Transcom commander Air Force Gen. Randall Reed — who took charge about six months ago — shared new details this week about that work and related efforts to expand communications with the command’s military and industry partners as they collectively confront navigation-related risks.

“The Houthis behaving the way they are changes a little bit of [our] behavior from the standpoint that a threat actually exists — and they’re projecting a threat continuously. So, understanding that that’s the case now, you do have to pay attention to that and then see what you can do to actually get around that,” Reed told DefenseScoop on the sidelines of the Sea-Air-Space summit. 

The Yemen-based group has launched hundreds of one-way attack drones and missile assaults against U.S. and other nations’ military and commercial vessels since October 2023. Houthi leaders have indicated that the operations largely mark their protest to America’s support for Israel’s military actions in Gaza.

U.S. Central Command has responded with deadly strikes against the Houthis.

Recent maritime data indicates that companies have rerouted their ships to longer sea lanes that require much more transit time, as a result of this conflict. 

Prior to taking the helm as Transcom’s commander last year, Reed — a command pilot with more than 3,500 flight hours — led a numbered air force, wing, expeditionary operations groups, and a flying training squadron.
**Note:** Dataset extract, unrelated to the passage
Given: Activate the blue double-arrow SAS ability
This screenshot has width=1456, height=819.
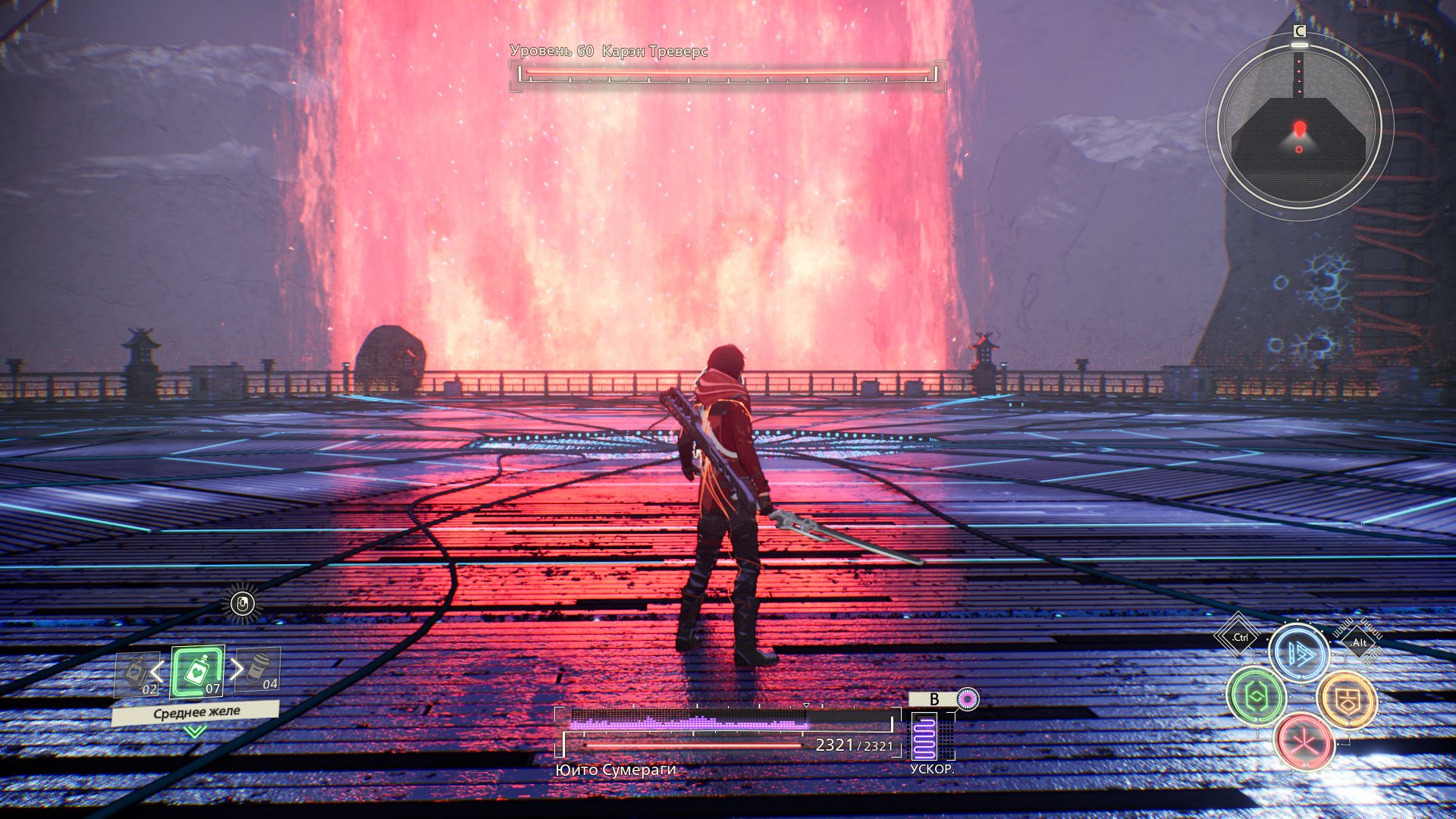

He’s also held a variety of joint, headquarters, and base-level roles. 

“I mention frequently to folks that logistics, inherently, is a world of disruption, and so something is going to happen somewhere to take you off plan,” Reed said. “There’s always another path. We’re always fighting for multiple ways to get things done.”

What’s unique about the contemporary challenges in and around the Red Sea, he noted, is that Transcom’s close commercial partners that enable some of its most vital mobility missions could be affected, and therefore need to remain informed.

“We have an established structure where we get together twice a year, at least — but when the need arises, we get together to address an issue. In this case, it’s the Red Sea. And so we will gather as much as required. And for a while there, it was about every two weeks where there was information-sharing,” Reed told DefenseScoop. 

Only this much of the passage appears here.